The following code snippet shows how you can configure the concurrency rate limiter in ASP.NET Core 7.
builder.Services.AddRateLimiter(options => { options.RejectionStatusCode = 429; options.AddConcurrencyLimiter(policyName: "concurrency", options => { options.PermitLimit = 3; options.QueueProcessingOrder = QueueProcessingOrder.OldestFirst; options.QueueLimit = 2; }); });
Enable or disable rate limiting in ASP.NET Core 7
You can apply rate limiting to a controller, an action method, or a Razor page. The [EnableRateLimiting] and [DisableRateLimiting] attributes can be used to enable or disable rate limiting in ASP.NET Core 7.
The following code listing shows how you can apply the "fixed" rate limiter to the DefaultController we created earlier and disable rate limiting in an action method of the same controller.
[Route("api/[controller]")] [ApiController] [EnableRateLimiting("fixed")] public class DefaultController : ControllerBase { [HttpGet] public string Get() { return "Hello World"; } [HttpGet("{id}")] [DisableRateLimiting] public string Get(int id) { return $"The value of id is: {id}"; } }
Rate limiting has a number of benefits.
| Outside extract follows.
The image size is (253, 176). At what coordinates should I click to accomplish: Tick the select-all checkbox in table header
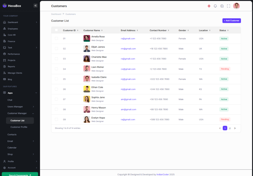(56, 30)
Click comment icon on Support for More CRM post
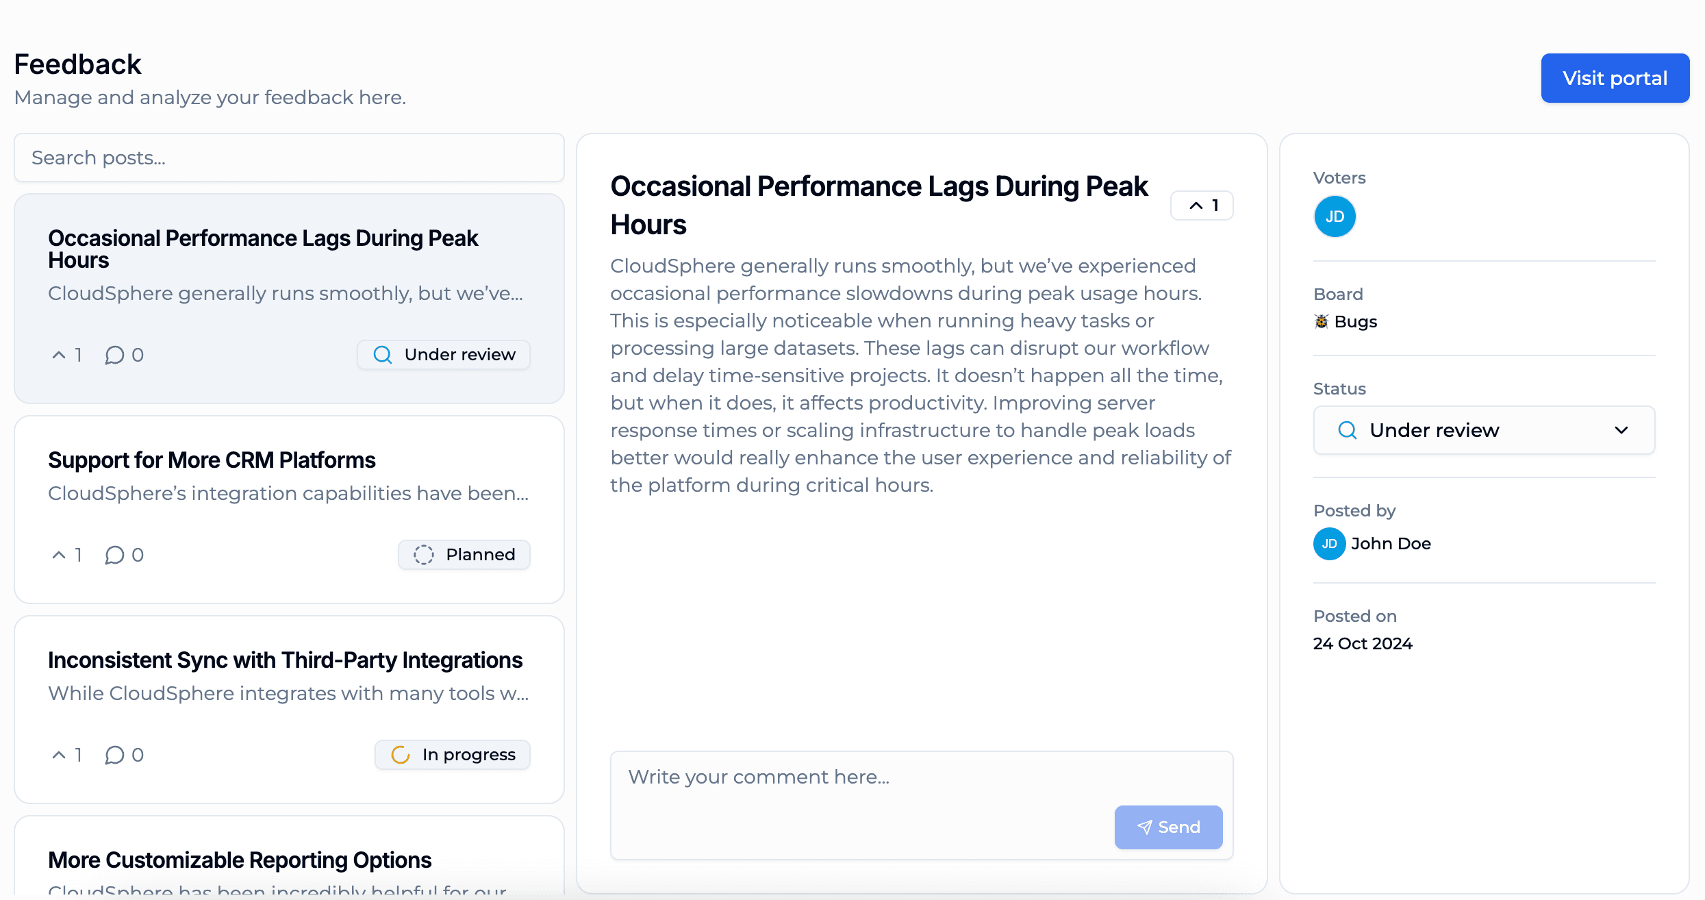The width and height of the screenshot is (1705, 900). (115, 555)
It can protect your applications or APIs from denial-of-service and other malicious attacks, as well as from non-malicious overuse. By reducing the volume of requests in a specific time window and thereby, it also reduces network traffic and lowers infrastructure costs. Finally, it can even improve the performance of your application by ensuring fair usage of available resources.
In a subsequent article on this topic, I will discuss how we can implement custom rate limiting policies in ASP.NET Core 7.